**Exercise brief:**
Only the number is needed: the count of lines in the records with the word "will".

--- Material for this task Enclosed Below ---

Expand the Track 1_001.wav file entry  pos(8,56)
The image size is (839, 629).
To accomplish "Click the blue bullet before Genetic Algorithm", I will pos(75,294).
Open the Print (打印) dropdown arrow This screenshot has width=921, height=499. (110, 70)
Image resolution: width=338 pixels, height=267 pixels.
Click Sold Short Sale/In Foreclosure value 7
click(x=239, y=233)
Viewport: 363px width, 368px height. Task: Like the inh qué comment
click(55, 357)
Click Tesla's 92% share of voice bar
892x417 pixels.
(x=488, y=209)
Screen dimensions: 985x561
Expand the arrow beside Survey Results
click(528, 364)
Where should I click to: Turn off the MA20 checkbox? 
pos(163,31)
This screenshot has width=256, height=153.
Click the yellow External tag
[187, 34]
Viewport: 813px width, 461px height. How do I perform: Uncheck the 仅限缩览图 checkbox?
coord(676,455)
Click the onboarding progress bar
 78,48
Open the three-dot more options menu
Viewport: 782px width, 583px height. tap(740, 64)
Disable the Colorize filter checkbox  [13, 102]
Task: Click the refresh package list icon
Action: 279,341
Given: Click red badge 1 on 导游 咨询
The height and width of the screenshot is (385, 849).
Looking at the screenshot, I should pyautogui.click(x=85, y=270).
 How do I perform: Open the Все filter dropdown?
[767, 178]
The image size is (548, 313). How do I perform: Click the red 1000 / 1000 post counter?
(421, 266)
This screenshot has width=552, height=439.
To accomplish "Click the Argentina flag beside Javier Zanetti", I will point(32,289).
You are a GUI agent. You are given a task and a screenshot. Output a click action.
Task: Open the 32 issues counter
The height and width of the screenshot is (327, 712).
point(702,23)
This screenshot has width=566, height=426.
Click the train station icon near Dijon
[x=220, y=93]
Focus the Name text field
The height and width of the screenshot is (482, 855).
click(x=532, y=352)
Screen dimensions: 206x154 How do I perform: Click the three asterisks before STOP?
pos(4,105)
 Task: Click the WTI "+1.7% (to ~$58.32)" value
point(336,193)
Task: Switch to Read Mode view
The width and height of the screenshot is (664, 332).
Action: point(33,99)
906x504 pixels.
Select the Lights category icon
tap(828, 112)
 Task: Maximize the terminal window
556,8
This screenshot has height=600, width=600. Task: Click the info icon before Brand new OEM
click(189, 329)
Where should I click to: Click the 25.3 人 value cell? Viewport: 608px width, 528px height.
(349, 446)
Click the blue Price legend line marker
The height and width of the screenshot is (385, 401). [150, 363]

--- End of Enclosed Material for this task ---

**Exercise result:**
2